TSE suspende início de
propaganda de candidatos ao governo do Amapá até decisão final em ação de
prestação de contas do PT
Está suspensa propaganda eleitoral gratuita no rádio e na
televisão para os cargos de governador e vice-governador
Atendendo a pedido do Ministério Público Eleitoral, o
ministro do Tribunal Superior Eleitoral (TSE) Og Fernandes suspendeu, nesta
quinta-feira (11), o início da propaganda eleitoral para o governo do Amapá no
segundo turno. A medida vale até o julgamento do mérito do recurso especial no
Demonstrativo de Regularidade de Atos Partidários (Drap) do Partido dos
Trabalhadores (PT) que compõe a chapa majoritária com o Partido Socialista
Brasileiro (PSB). O Drap foi julgado parcialmente indeferido em razão de o PT
estar suspenso por ausência de prestação de contas de 2015. Em consequência, a
chapa majoritária PSB/PT foi indeferida para as eleições 2018.

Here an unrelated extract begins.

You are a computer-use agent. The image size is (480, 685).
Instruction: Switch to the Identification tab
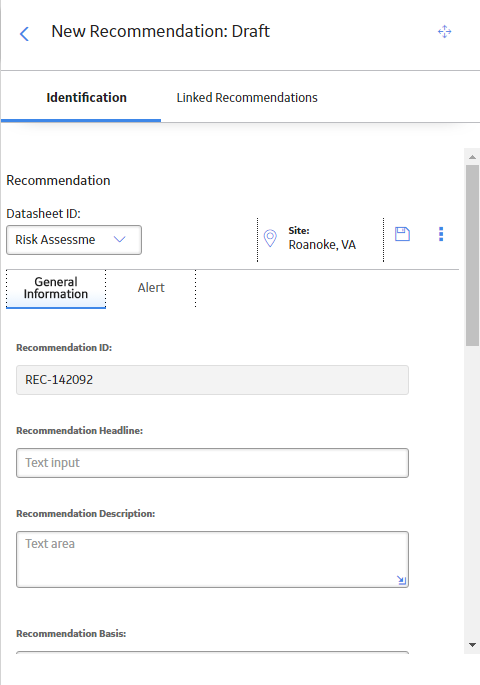[86, 97]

No entendimento do MP Eleitoral, para não confundir os
eleitores, a propaganda dos candidatos no rádio e na televisão só deve ser
iniciada depois de a Corte Eleitoral deliberar definitivamente sobre a situação
da candidatura de João Capiberibe (PSB) e Marcos Roberto (PT). Para o
vice-procurador-geral Eleitoral, Humberto Jacques de Medeiros, o caso deve ser
analisado em regime de urgência pelo TSE.

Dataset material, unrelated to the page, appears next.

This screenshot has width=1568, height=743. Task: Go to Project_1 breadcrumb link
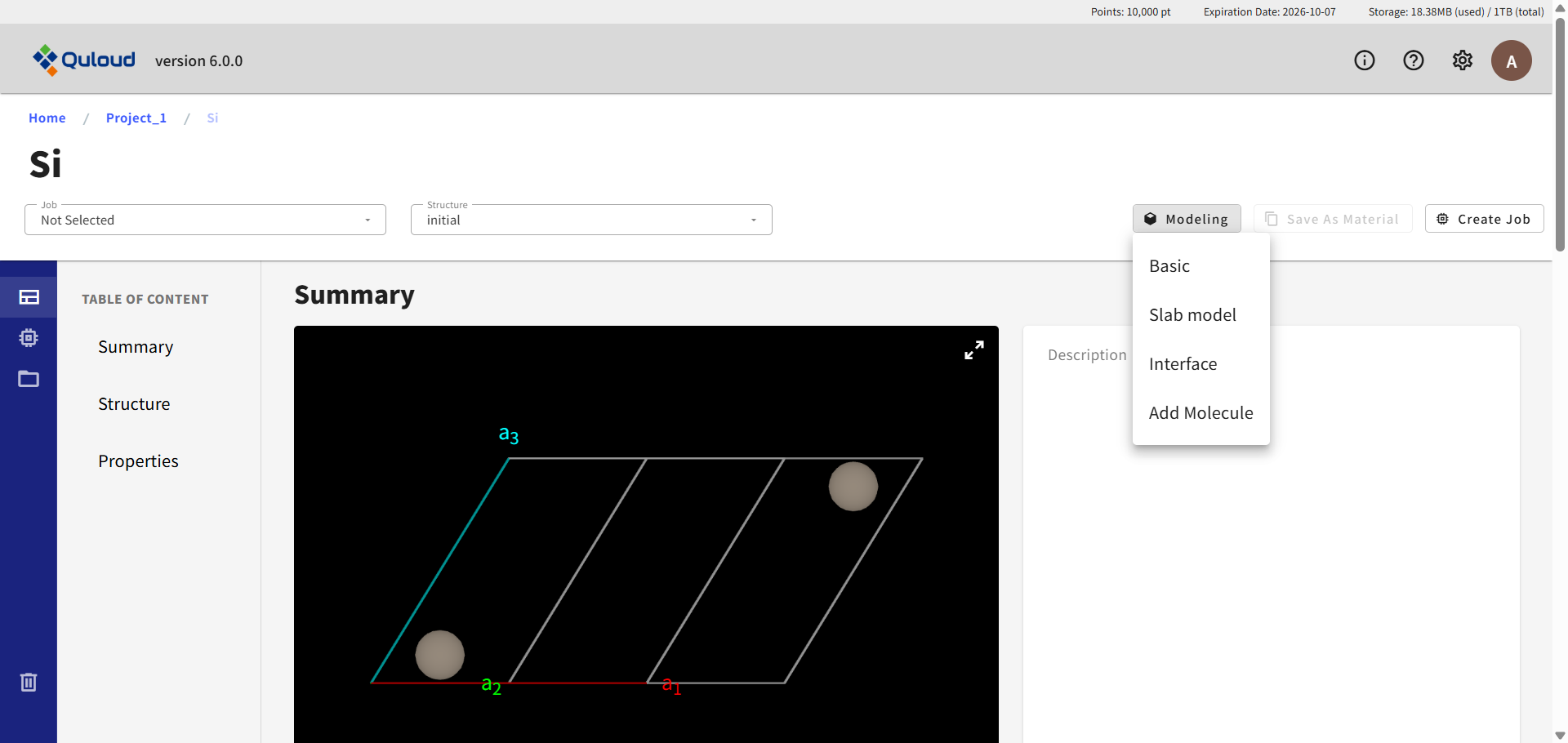pos(136,118)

Esse foi o entendimento do ministro ao suspender o início da
propaganda, prevista para começar nesta sexta-feira. "Dessa forma, dada a
situação de exceção e a necessidade de se preservarem os postulados da isonomia
entre os candidatos e o próprio direito de informação do eleitor, a única
solução juridicamente aceitável é a suspensão do início da propaganda eleitoral
do segundo turno, em rádio e televisão, até que o TSE defina os reais
contentores ao pleito governamental do Amapá", diz trecho da decisão.

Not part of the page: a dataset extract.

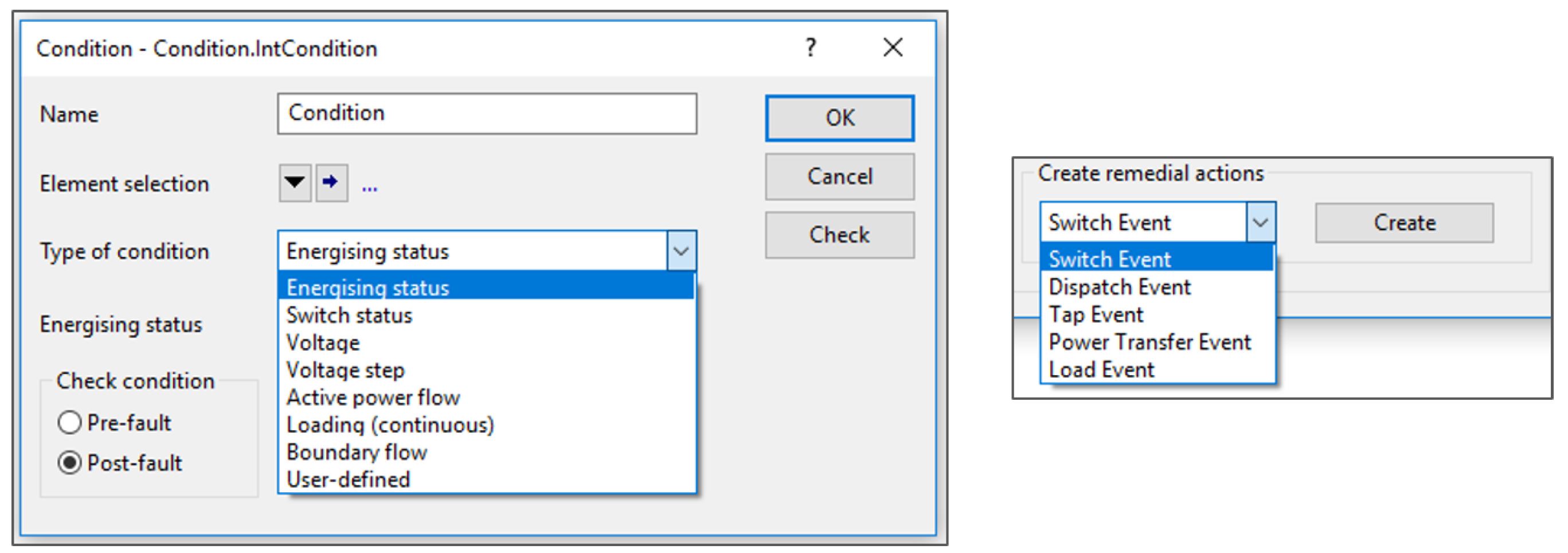This screenshot has width=1568, height=553.
Task: Select Active power flow option
Action: [373, 398]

O caso - João Capiberibe disputou a eleição com o registro
indeferido pelo Tribunal Regional Eleitoral do Amapá (TRE/AP), que rejeitou a
candidatura de seu vice na chapa, Marcos Roberto. O TRE/AP concedeu prazo para
correção da chapa com a retirada do PT, contudo a coligação não efetivou a
alteração no prazo da lei, assumindo o risco de concorrer com a chapa
indeferida pelo Tribunal.
Para que seus votos fossem contabilizados, o candidato obteve
liminar, em decisão individual do ministro do TSE Og Fernandes, até o
julgamento de recurso que apresentou ao Plenário do Tribunal. No primeiro
turno, Waldez obteve 133.214 votos (33,55%) e João Capiberibe 119.500 votos
(30,10%). O terceiro colocado, Davi (DEM), somou 94.278 votos.